:: DOCUMENT PASSAGE ::
Before their move, expats often don’t know what to expect in terms of the cost of living in the Philippines. We give you an overview of the effect of housing, utilities, transportation, phone and internet, and food items on your living costs in the Philippines.
A telephone and internet connection is essential for most expats. Make sure to compare different providers before you sign up for one of their plans.

Internet: Inexpensive, but Not the Fastest

Easy and reliable access to the internet is absolutely essential for expats, not only to get ahold of all the important information on visa requirements, public transportation, local events, etc., but also to keep in touch with their family at home. It is a benign detail that is often overlooked, but costs for internet and phone connections should be considered when calculating the cost of living in the Philippines.

The good news is that internet access is possible on most islands, either via DSL or as a wireless option through a SIM card. The quality has also improved significantly in recent years. Still, you should make sure that you sign up for at least a 512kbps (or better yet 1Mbps) connection if you want to use internet video chat providers such as Skype, for instance. Moreover, you should ask around to find out which provider offers the best rates and services on your island.
:::
:: SUPPLIED MATERIAL ::
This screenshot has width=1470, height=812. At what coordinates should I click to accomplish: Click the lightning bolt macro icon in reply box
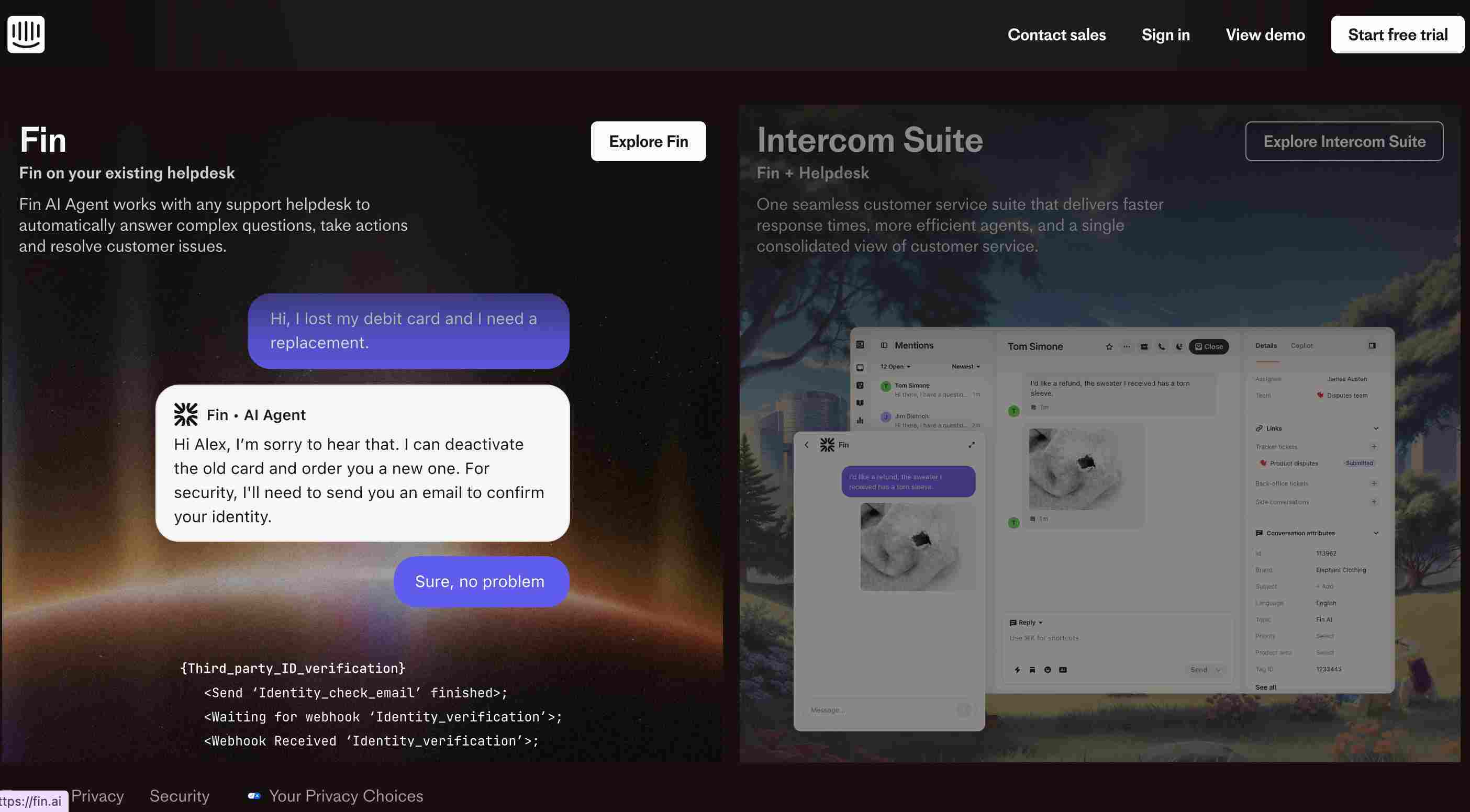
:::
[THINGS TO DO]:
1. Answer from the Philippines cost-of-living text:
(a) What should expats compare before signing up for a phone and internet plan?
(b) In what two ways is internet access possible on most islands?
(c) What minimum connection speed does it recommend for internet video chat?
2. List every factor that the Philippines cost-of-living text names in its overview of what affects living costs.
3. Carry on the Philippines cost-of-living text from its last sentence.
The lines are not needed for this work.

[PER-TASK OUTPUTS]:
1.
(a) Different providers.
(b) Via DSL, or wirelessly through a SIM card.
(c) At least 512kbps, or better yet 1Mbps.

2.
- Housing
- Utilities
- Transportation
- Phone and internet
- Food items

3.
On average, you can expect to pay about 2,000 PHP per month for a 6Mbps connection. Slower internet plans can be purchased for as little as to 1,000 PHP. Providers such as Globe usually offer a combined telephone and internet package. If you thought about having a landline phone connection anyway, this is a great choice. After all, a landline connection alone can already cost you 600 PHP.

Various Mobile Plans Available

Chances are that, even if you get a landline connection with your internet package, you will become an avid mobile phone user. In fact, mobile networks are widely available all over the Philippines and particularly text messages are often used to communicate. If you are not sure whether your mobile phone will work in the Philippines, you can purchase one there before you get a Philippine phone number. The main providers include Globe, Smart, and Sun Cellular. All of them offer prepaid and postpaid contracts, as well as wireless internet options.

You can buy prepaid SIM cards at a very low cost (sometimes you will even get them for free with your new phone) almost everywhere across the country. In addition, you will have to purchase pre-paid “loads” cards, starting at 10 PHP. The cost for each minute of a phone call (about 6.50 PHP) and each text message (about 1 PHP) will then be deducted from your loads. Postpaid plans are an alternative to that and the best choice for those who use their phone regularly. These plans cost upwards of 299 PHP.

Local Produce is the Best Option

Buying groceries and dining at local restaurants can cost you between 5,000 PHP and 8,000 PHP per month, depending on where and what you buy. As we have mentioned in the introduction to this article, some products are simply more expensive than others. This applies particularly to luxury food items such as donuts, chocolate, and peanut butter, but also to potatoes and cow’s milk. Meat lovers will also find that beef is a lot more expensive than fish or other types of meat. To give you an idea, a kilogram of pork would cost you around 190 PHP and a kilogram of chicken amounts to 130 PHP, while a kilogram of beef costs between 200 PHP and 260 PHP.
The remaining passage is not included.